Треть россиян испытывает удовлетворение от арестов высокопоставленных чиновников

Но лишь четверть опрошенных считает их проявлением реальной борьбы с коррупцией
Аресты воспринимаются не как борьба с коррупцией, а как разборки между кланами, поэтому у них и нет особого резонанса/ Андрей Гордеев / Ведомости

Треть россиян испытывает удовлетворение от арестов высокопоставленных чиновников, по данным апрельского опроса «Левада-центра». Еще у 14% респондентов это вызывает раздражение, а 40% не испытывают никаких особых чувств. При этом интерес граждан к подобным событиям заметно снижается: если за арестом в феврале 2019 г. сенатора от Карачаево-Черкесии Рауфа Арашукова и его отца Рауля Арашукова «внимательно следили» 17% респондентов, то за задержаниями в марте бывшего министра по делам открытого правительства Михаила Абызова и экс-полпреда президента на Дальнем Востоке Виктора Ишаева – лишь 9%. И только четверть опрошенных посчитали эти аресты проявлением серьезной борьбы с коррупцией. Большинство же уверено, что это либо следствие борьбы за передел сфер влияния, либо отвлечение внимания населения от реальных проблем в экономике.

Аресты воспринимаются не как борьба с коррупцией, а как разборки между кланами, поэтому у них и нет особого резонанса, поясняет директор «Левада-центра» Лев Гудков: «Следит за ними в основном или околополитическая публика, или пожилое провинциальное население, которое как раз воспринимает это как реальную борьбу с коррупцией». Эффективность антикоррупционной пиар-риторики снижается, полагает социолог: сообщения об арестах становятся рутиной, мало кто различает арестованных. А удовлетворение от арестов испытывают в основном пожилые малообразованные люди, констатирует Гудков: «Массовое сознание задето ощущением несправедливости, потому каждый арест воспринимается с чувством мстительного удовлетворения».

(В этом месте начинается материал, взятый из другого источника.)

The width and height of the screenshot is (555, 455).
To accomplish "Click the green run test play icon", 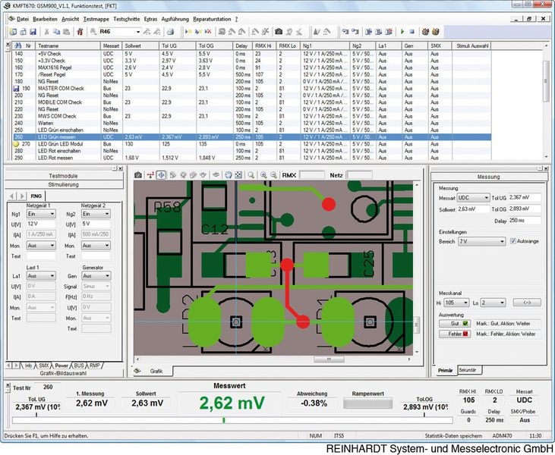I will tap(402, 32).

Видно, что фокусированный интерес к арестам чиновников не так и велик, считает председатель совета директоров ИСЭПИ Дмитрий Бадовский: «Скорее всего, если бы аналогичный вопрос задали про [находящихся под судом по обвинению в хулиганстве футболистов] Кокорина и Мамаева, информированность и внимание были бы в несколько раз больше». И даже в группе внимательно следящих преобладает мнение, что аресты – это не столько элемент борьбы с коррупцией, сколько эффект от передела сфер влияния в правящем классе или же вообще отвлечение внимания от других проблем, отмечает эксперт: «Поэтому многие или не испытывают никаких эмоций, или даже чувствуют раздражение. Ну а те, кто доволен, скорее всего, исходят из того, что если кого-то ловят, пусть даже из-за внутриэлитных конфликтов, то хотя бы так кому-то из коррупционеров достанется по заслугам». Для общественного мнения важнее не аресты, а приговоры или их отсутствие, полагает Бадовский: «Кроме того, у людей на каждый резонансный случай посадки того или иного чиновника всегда находится много примеров безнаказанности или просто несправедливости. И на этом эмоции и память фокусируются, как правило, куда в большей степени».

Нужный пиар-эффект арестами вполне достигается, хотя Кремль находится между Сциллой и Харибдой, полагает политолог Николай Петров: с одной стороны, он хотел бы обозначить борьбу с коррупцией, с другой – не хотел бы «гнать волну», которую могли бы перехватить популисты. «Власть сознательно показывает – раз вы ненавидите богатых и чиновников, радуйтесь их унижениям», – отмечает эксперт. Но важно, чтобы у людей из этого не складывалась такая картина, что вся власть коррумпирована и если сейчас арестовывают тех, кто был 15–20 лет во власти, то это свидетельствует о чем-то системном, подчеркивает он: «Однако появился эффект привыкания: арест первого губернатора был чем-то из ряда вон выходящим, пятого – не привлек внимания. Все дается дозировано: громкий публичный арест, потом молчание, и через год чиновников тихо осуждают». То есть Кремль ведет игру осторожно и контролирует ситуацию, резюмирует Петров: «Идет подыгрывание настроениям людей, которые озлоблены, но и не допускается провоцирование настроений против власти».